Retail sales fell 0.1 percent last month to a level of $107.7 billion, remaining little changed from where they were six months ago, the Commerce Department reported yesterday.

The department lowered its earlier estimate for September to show a gain of 1.2 percent rather than 1.6 percent. Despite essentially remaining on a plateau since April, sales in October were 6.7 percent higher than in the same month a year earlier.

In addition, most economists continued to predict a pickup in consumer spending and strong Christmas season sales. Commerce Secretary Malcolm Baldrige also said he expects consumer outlays to bounce back and "contribute moderately" to fourth-quarter growth.

"Gains in auto sales, rising employment and high levels of consumer confidence indicate that sales growth will resume in the last two months of the year," Baldrige said. Economists also cite healthy increases in personal income and moderate debt burdens as reasons for a spending rebound.

Nevertheless, a small but growing group of forecasters is becoming increasingly concerned that the summer's pause in the expansion is becoming more serious. "What is going on in most economists' minds is an awful lot of wishful thinking," declared Sam Nakagama of Nakagama and Wallace Inc., an economic consulting firm. "The strength just isn't there."

Nakagama believes that gross national product, adjusted for inflation, will rise at less than a 1 percent annual rate this quarter, compared with rates of 2.7 percent in the third and 7.1 percent in the second. He blames the high level of interest rates for the slowdown.

With the commercial bank prime lending rate still at 11 3/4 percent and producer prices for finished goods flat or declining, U.S. real interest rates are as high as they have ever been in this country because producers cannot offset high interest costs by increasing their prices, Nakagama said. High rates and weak sales are forcing businesses -- particularly retailers -- to reduce inventories, with results that are rippling through the economy, he said.

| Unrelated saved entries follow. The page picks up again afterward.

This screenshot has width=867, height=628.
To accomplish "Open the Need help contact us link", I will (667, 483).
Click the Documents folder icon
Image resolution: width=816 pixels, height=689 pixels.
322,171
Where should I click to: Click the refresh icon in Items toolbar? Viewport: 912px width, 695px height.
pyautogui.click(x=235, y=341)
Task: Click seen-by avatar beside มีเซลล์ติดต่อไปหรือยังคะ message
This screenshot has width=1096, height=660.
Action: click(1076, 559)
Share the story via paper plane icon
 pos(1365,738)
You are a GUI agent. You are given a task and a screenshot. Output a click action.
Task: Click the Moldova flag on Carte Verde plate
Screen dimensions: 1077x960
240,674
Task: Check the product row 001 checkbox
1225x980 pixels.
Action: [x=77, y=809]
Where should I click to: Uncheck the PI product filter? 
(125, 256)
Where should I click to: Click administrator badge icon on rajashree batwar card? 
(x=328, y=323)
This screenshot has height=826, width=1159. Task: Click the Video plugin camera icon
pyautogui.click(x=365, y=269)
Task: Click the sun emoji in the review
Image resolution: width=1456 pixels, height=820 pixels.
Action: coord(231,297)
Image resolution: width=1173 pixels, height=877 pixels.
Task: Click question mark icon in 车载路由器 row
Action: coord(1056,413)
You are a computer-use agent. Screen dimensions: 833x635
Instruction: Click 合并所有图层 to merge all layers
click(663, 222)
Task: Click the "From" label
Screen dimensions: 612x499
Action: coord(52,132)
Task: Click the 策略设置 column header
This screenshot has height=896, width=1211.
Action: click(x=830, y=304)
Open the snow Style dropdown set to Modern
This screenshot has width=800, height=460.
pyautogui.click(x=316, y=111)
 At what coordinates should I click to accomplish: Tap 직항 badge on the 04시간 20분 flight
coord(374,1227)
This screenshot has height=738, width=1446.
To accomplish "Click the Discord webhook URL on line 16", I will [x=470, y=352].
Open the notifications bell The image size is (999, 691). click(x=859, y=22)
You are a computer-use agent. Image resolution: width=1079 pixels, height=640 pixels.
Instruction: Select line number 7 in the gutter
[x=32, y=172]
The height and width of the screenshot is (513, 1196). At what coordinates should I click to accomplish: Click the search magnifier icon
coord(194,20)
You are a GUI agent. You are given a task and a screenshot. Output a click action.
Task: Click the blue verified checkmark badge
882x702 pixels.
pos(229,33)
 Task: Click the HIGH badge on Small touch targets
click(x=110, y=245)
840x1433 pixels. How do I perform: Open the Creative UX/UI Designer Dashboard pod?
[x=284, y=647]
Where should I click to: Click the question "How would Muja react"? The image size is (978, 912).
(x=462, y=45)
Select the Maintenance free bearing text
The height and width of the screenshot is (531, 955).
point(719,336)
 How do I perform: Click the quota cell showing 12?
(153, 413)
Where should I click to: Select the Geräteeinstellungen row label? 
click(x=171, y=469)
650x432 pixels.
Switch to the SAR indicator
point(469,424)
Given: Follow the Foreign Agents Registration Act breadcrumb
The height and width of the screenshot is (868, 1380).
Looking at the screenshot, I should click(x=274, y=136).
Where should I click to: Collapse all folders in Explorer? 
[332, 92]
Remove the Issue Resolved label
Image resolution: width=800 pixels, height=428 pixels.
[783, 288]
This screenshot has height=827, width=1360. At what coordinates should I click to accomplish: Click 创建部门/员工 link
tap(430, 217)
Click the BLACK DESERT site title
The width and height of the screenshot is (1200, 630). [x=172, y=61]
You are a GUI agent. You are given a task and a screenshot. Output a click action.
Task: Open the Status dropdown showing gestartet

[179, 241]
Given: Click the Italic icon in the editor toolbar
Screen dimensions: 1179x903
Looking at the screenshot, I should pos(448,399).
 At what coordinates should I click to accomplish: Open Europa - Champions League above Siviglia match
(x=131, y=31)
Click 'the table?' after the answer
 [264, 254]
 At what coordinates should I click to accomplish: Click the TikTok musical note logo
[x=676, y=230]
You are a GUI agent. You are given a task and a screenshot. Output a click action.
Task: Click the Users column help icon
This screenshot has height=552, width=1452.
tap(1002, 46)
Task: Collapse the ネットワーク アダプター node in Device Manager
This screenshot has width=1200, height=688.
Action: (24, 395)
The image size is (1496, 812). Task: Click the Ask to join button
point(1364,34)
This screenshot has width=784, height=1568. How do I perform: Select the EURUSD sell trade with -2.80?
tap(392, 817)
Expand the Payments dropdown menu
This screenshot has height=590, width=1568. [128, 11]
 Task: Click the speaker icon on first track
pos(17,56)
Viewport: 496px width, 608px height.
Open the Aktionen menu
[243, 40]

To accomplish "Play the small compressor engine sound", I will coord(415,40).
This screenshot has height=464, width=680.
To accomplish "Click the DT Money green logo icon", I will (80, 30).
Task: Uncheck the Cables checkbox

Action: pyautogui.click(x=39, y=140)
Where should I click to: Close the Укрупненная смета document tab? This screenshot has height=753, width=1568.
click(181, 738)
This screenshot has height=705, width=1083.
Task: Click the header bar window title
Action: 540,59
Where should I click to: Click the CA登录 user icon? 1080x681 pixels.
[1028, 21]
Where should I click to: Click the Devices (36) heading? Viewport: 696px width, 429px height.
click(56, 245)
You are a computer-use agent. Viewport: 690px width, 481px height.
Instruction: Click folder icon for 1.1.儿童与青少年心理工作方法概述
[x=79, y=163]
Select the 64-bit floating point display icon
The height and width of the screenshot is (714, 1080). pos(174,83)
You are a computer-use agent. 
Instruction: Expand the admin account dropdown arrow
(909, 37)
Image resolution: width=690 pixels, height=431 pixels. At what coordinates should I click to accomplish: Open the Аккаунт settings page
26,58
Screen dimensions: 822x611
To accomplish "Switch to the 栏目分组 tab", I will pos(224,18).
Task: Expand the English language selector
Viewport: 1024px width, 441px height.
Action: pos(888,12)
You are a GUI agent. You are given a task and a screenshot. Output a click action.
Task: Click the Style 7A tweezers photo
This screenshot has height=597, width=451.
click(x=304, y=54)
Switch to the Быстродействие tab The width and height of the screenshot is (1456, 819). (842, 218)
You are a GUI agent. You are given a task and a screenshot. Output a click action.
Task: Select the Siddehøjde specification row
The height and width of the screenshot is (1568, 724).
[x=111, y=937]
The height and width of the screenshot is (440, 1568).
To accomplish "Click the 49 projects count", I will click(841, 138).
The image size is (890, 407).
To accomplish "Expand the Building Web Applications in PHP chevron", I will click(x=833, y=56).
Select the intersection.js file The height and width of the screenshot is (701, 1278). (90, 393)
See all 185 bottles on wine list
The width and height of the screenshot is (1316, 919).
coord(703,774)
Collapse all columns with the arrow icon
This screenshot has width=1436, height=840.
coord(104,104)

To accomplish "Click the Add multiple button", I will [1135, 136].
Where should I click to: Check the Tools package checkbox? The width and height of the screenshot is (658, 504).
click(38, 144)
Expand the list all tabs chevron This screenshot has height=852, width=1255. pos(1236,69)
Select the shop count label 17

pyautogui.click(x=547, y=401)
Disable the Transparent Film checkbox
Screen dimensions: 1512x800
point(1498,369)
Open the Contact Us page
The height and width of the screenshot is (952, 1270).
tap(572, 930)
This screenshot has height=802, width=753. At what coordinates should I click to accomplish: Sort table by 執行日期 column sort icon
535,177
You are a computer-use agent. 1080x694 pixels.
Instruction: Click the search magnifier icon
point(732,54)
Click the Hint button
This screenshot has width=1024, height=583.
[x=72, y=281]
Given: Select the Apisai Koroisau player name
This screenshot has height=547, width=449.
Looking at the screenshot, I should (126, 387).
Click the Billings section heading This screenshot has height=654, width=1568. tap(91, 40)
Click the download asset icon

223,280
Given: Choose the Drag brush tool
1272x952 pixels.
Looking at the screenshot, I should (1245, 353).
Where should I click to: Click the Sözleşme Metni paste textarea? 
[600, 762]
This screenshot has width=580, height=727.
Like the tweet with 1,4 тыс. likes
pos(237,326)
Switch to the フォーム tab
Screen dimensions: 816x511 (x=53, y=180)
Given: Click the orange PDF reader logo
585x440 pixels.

Whatever their longer-term forecasts, analysts generally are looking for only a small increase, or perhaps even a decline, in the October industrial production index, which the Federal Reserve will report today.

According to yesterday's report, sales other than in the automotive group (which covers auto parts and supply stores, as well as car dealers), fell 1 percent in October. But that drop was almost offset by a 3.5 percent increase in the automotive group, an increase that followed three consecutive monthly declines.

Sandra Shaber of Chase Econometrics, a forecasting firm, said that the relatively poor sales performance is largely because of the slowing of the rapid economic expansion of the first half of the year. But the recent retail figures also have been depressed by temporary factors that are likely to correct themselves, she said. That should mean a "modest rebound" during the Christmas season, Shaber said.

A major element in sluggish sales figures since June has been automotive dealer sales, which have been held down in part by a shortage of cars to sell. Inventories of domestic cars were low even before the strike at General Motors Corp. interrupted production there, and Japanese-made imports are under "voluntary" quotas.

In addition, October was unseasonably warm in the Northeastern United States, hurting fall sales of winter clothing, analysts said.

Although retailers still are hoping for a good Christmas season -- a period that accounts for half the annual sales in some types of stores -- bulging inventories probably mean that there will be widespread discounting of merchandise.